In fact, the young pope isn’t even progressive. The clergy is actually afraid of just how conservative he is, which is an interesting twist.
Given the prevailing dialogue about a Catholic Church looking toward the future, we might have assumed The Young Pope to be a liberal fantasy in which youthful frustration over Vatican tradition could propel the church. Instead, Lenny, or Pious XIII, wants to take the church back, not forward.
This alarms the clergy chiefly because they had assumed that this young, inexperienced mythos of a religious figure, a man whose celebrity stemmed from rock star-like branding more so than his actual humanity, would arrive at the Vatican as a figurehead to be molded and manipulated by their more seasoned and political agenda. But not so.
Lenny is tyrannical in his desire to be totalitarian, control the image of his position, humiliate his adversaries, and double down on his antiquated, stability-threatening positions.
Unfit to lead by traditional measures, his election to one of most powerful positions in the world stunned the church and its congregants—even more so when, once he arrived in power, he refused to bend to standards, propriety, or even popular opinion.

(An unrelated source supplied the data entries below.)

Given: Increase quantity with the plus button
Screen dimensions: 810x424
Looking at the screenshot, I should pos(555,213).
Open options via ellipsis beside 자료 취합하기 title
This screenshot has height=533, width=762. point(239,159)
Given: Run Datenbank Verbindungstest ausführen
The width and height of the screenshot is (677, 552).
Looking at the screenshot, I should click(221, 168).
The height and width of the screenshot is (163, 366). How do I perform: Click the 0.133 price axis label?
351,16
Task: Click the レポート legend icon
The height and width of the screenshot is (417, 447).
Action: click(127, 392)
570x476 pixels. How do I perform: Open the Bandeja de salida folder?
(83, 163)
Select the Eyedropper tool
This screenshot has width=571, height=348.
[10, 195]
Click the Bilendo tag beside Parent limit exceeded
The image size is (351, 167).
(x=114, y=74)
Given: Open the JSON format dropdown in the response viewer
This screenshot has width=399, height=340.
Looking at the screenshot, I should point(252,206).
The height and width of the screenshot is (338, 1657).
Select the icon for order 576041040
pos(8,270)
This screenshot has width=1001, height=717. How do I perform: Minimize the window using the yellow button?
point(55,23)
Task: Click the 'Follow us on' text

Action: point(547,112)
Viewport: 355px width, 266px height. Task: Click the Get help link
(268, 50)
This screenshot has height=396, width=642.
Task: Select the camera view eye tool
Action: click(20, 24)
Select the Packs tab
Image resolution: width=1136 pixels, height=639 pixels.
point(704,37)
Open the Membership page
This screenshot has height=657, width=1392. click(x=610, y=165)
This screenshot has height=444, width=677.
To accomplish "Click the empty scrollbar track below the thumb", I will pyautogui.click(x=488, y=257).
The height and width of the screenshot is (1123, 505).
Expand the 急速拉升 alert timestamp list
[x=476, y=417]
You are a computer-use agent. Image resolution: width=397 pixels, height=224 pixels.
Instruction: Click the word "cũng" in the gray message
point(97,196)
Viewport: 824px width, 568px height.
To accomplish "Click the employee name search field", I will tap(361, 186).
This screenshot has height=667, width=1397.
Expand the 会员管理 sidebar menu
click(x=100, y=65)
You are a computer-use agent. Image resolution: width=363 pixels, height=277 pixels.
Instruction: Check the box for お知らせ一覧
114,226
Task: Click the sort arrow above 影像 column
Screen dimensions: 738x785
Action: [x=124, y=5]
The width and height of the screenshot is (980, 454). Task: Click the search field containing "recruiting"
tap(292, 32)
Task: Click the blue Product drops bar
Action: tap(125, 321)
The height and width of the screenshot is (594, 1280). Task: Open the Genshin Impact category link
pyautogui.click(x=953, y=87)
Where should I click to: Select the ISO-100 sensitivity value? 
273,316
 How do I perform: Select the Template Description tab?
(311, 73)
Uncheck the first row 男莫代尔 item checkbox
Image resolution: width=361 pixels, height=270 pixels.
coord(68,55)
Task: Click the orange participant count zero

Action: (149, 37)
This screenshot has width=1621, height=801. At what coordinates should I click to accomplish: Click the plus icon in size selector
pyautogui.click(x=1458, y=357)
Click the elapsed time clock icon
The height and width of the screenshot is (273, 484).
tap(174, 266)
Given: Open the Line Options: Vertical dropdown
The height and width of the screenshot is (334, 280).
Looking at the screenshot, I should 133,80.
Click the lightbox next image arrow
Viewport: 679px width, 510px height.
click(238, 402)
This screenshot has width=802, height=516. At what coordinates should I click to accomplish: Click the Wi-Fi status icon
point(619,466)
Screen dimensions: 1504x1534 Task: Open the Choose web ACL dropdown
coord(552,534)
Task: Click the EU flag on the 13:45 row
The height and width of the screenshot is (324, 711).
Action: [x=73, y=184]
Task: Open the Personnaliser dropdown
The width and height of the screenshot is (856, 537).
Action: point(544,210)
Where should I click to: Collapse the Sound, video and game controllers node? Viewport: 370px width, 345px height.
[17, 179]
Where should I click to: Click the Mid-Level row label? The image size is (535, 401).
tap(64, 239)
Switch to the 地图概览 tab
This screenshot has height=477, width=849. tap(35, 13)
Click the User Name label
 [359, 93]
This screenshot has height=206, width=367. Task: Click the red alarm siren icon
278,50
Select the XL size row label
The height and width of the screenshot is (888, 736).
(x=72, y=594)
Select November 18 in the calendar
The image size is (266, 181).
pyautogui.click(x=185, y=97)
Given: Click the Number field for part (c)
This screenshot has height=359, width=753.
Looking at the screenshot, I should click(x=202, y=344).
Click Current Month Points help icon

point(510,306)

Does any of this sound familiar?
Stopping The Young Pope short of becoming a horrifying allegory about the current state of affairs in America is the sense of humor Sorrentino gives the series. It’s not overt humor, the kind of outlandishness reflected in all those memes. It’s a sly wit that doubles as commentary on our expectations for the hallowed existence we expect of the pope and the reality of it.
Lenny’s addicted to Cherry Coke Zero, for example. He’s offered a Diet Coke at one point, and calls it heresy. We’re not sure if he was kidding. Chief among his initiatives upon taking his position is improving the poor cellphone reception inside the Vatican. There’s a shot of nuns playing soccer in the courtyard, and one sister in particular could be the cousin of Pelé. The music cues are delightfully absurd.
All of this—the power struggles, the commentary, the tonal whiplash—play against each other for a show that’s ultimately hard to wrap your head around. (Hence a flood of memes that didn’t even bother trying.)
There’s an interesting character study here of an insecure, lonely man, whose ego, daddy issues, and complicated feelings about being raised by a nun played by Diane Keaton—oh yeah, that’s a thing—contribute to an inferiority complex that doesn’t just define his ascension to power, but threatens the world’s largest religious institution as we know it.
There’s a familiar thriller here about power struggle, perception, and deception.
Then there’s this silly little pope opera, boiling down to, “Look! It’s a hot young pope.”
They all kind of fight against each other for a gorgeously shot, kind of ridiculous series that struggles to define itself, the same way Lenny does, at one point bellowing, “I am a contradiction.”
A contradiction, maybe, but one that’s achieved, regardless of how the show does, ultimate validation in the Year of Our Lord 2017: also a meme.